Those who are in need of more intensive counseling as part of their drug or alcohol treatment program may soon get their wish. Maryland is just one state whose Medicaid program is being altered to encourage more intensive therapy and counseling for addiction patients. The changes are specifically meant to assist those who haven’t had access to traditional inpatient treatment, and have had to seek help from free-standing and hospital-based treatment centers. Baltimore is home to about 10,000 of these patients; and to encourage the aforementioned treatment centers to offer more counseling when patients need it, the state’s Medicaid agency is changing how it reimburses them. Rather than paying a flat rate for all patients, the federal-state health care program for the poor in March will begin to pay providers for as many counseling and related medical services as necessary for individual patients.
Other states like New York and California already adopt this fee structure, and New Jersey is gradually joining Maryland in its transition. The structural changes are the direct result of clinical recommendations from medical researchers who say that patients receiving a combination of medication and counseling fare far better than those who receive one or the other. Currently, Medicaid programs in 34 states pay for maintenance drugs like methadone, but far fewer pay for the much-needed counseling that can make the difference between relapse and ongoing success. These new rules are meant to provide financial incentive to treatment providers who offer patients targeted, individualized care programs. The more counseling a patient needs, the more money Medicaid will pay. Group counseling will be reimbursed at $29 a session, for example, while intensive individual counseling will be reimbursed at $125 a session. For patients who need only minimal counseling, Medicaid will pay a flat rate of $63 a week instead of the current rate of $81.60.
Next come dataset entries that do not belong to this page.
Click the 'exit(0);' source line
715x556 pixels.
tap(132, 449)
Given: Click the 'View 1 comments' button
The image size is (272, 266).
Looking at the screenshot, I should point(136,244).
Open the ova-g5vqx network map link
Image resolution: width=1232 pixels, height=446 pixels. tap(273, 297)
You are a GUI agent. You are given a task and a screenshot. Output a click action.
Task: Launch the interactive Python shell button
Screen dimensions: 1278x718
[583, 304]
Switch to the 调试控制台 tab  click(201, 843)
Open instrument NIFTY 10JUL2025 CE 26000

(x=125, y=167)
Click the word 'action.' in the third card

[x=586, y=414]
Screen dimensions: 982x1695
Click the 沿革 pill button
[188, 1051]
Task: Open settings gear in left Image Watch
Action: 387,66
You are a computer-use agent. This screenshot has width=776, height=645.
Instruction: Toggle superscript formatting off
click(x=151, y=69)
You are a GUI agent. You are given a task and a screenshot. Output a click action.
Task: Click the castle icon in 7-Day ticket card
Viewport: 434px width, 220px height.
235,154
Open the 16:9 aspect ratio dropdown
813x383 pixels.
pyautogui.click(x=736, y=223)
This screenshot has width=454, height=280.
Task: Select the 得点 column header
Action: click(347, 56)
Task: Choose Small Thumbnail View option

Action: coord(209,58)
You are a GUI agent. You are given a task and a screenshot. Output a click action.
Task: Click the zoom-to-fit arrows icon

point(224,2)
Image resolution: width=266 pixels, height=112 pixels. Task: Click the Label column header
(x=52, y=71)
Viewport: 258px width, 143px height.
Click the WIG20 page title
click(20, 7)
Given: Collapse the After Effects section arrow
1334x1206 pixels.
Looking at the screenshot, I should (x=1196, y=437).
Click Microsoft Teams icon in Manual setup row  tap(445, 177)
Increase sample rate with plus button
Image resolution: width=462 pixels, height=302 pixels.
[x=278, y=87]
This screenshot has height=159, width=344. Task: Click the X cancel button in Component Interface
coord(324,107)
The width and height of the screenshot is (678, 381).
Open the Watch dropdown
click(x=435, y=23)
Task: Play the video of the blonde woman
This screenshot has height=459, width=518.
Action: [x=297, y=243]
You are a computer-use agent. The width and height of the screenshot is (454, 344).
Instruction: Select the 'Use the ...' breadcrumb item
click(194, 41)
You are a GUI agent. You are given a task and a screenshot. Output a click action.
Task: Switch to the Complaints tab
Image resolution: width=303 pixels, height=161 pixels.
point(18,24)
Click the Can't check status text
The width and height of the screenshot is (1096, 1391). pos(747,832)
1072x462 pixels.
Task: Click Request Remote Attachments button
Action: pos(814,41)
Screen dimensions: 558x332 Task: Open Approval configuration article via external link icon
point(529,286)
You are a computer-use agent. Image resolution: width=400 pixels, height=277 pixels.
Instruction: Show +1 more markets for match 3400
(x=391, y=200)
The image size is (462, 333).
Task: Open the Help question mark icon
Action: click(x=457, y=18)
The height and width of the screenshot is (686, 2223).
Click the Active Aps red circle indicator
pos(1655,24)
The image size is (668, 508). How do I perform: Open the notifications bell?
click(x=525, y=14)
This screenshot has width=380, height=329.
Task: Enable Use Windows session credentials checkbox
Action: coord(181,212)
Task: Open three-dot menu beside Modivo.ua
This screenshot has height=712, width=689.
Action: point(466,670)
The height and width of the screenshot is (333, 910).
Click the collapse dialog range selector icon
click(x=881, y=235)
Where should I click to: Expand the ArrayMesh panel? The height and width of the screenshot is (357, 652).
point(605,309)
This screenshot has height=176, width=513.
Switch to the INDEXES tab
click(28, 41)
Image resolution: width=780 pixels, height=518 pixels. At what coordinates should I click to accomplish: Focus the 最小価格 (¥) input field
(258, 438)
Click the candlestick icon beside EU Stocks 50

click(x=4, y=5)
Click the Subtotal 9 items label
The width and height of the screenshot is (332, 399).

One of the fundamental elements of a quality treatment program is a diverse and well-rounded care plan that focuses on the physical and behavioral aspects of the addiction. While medication-assisted treatment (MAT) has been a critically effective resource in the treatment of chemical dependency, it is not, nor has it ever been, meant to replace or supplant other elements of treatment. Additionally, without rehab, detox is rendered much less effective because it’s simply helping patients to get clean while providing no behavioral safety-net or context for their problem. The bottom line is that treatment must address the behavioral and physical aspects of addiction in equal measure. These institutional changes are an encouraging signal that Medicaid programs are further realizing the need for bilateral, dual-focused treatment.